REQUIRED ACTION → Please find the line that holds "You are a computer-use agent. 918x548 pixels." below and reproduce it, along with every line after it through the end, exactly and without pictures.

STORED DATA →
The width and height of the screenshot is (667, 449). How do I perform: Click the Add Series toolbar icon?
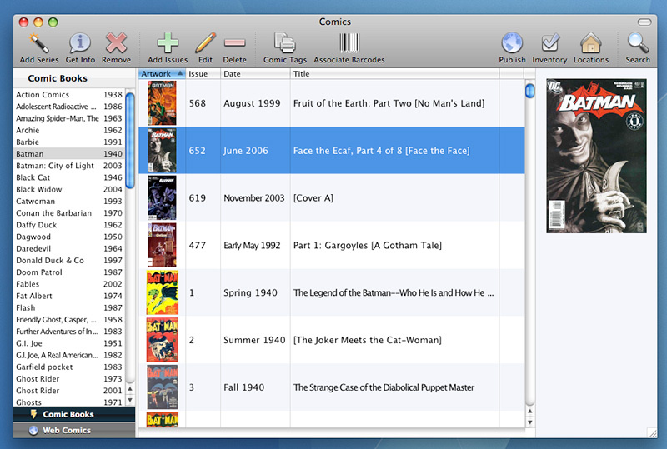(38, 43)
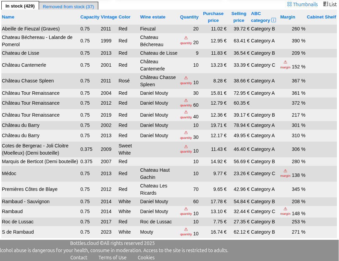The image size is (339, 261).
Task: Sort by Margin column header
Action: pyautogui.click(x=287, y=17)
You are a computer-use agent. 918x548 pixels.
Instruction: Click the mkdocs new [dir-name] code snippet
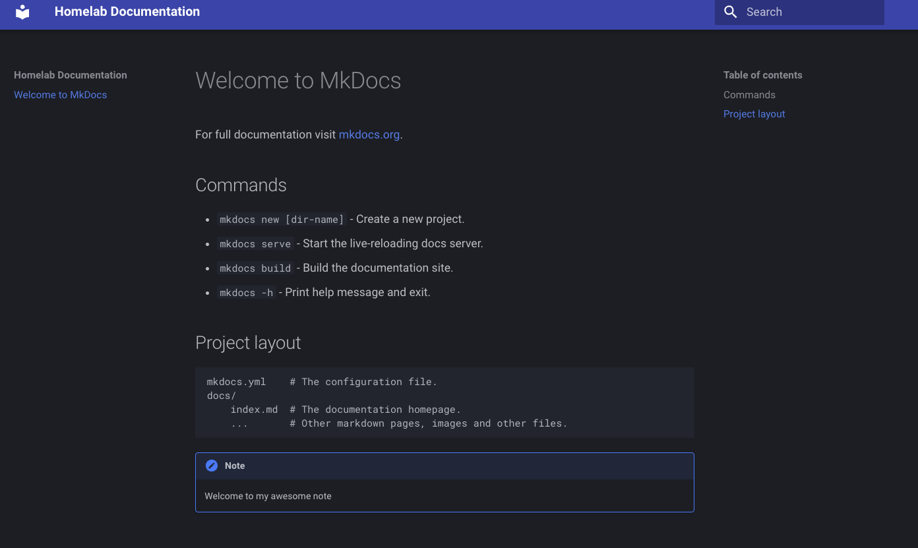click(282, 220)
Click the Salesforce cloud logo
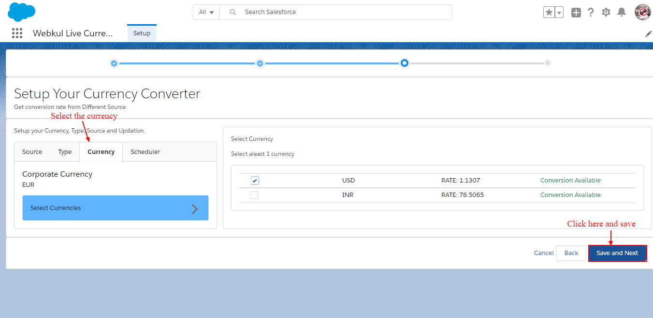This screenshot has height=318, width=653. point(21,12)
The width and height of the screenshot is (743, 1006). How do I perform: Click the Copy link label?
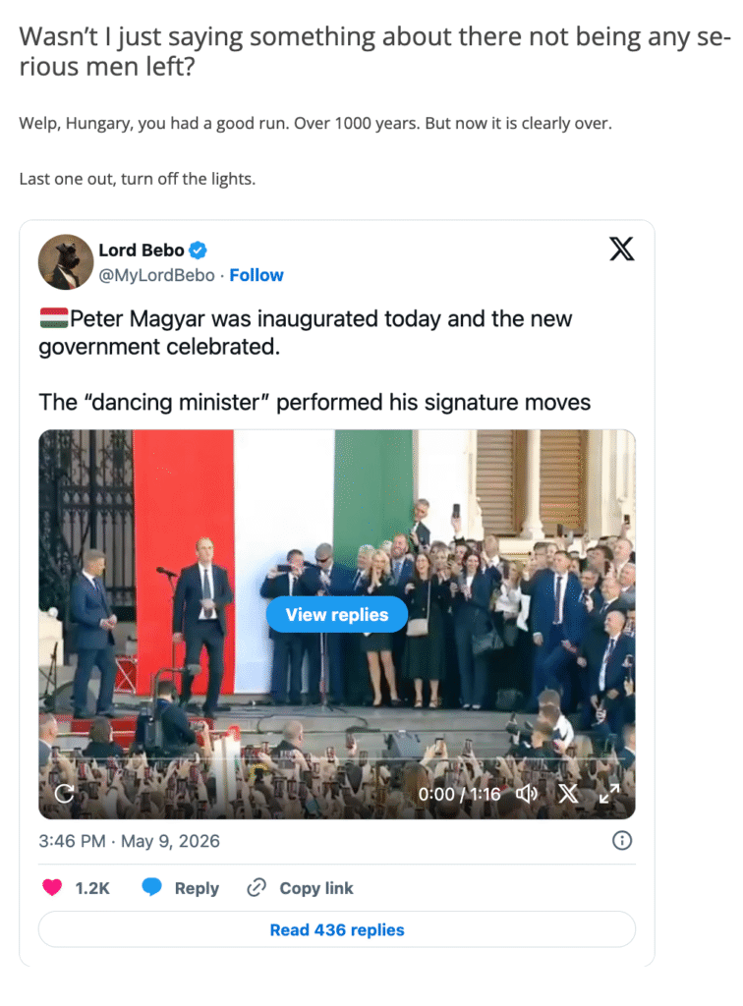pyautogui.click(x=316, y=888)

FINISHED TASK →
You are a computer-use agent. 918x548 pixels.
Instruction: Click the mkdocs new [dir-name] code snippet
click(282, 220)
Click the Salesforce cloud logo
This screenshot has height=318, width=653. point(21,12)
The width and height of the screenshot is (743, 1006). How do I perform: Click the Copy link label?
pyautogui.click(x=316, y=888)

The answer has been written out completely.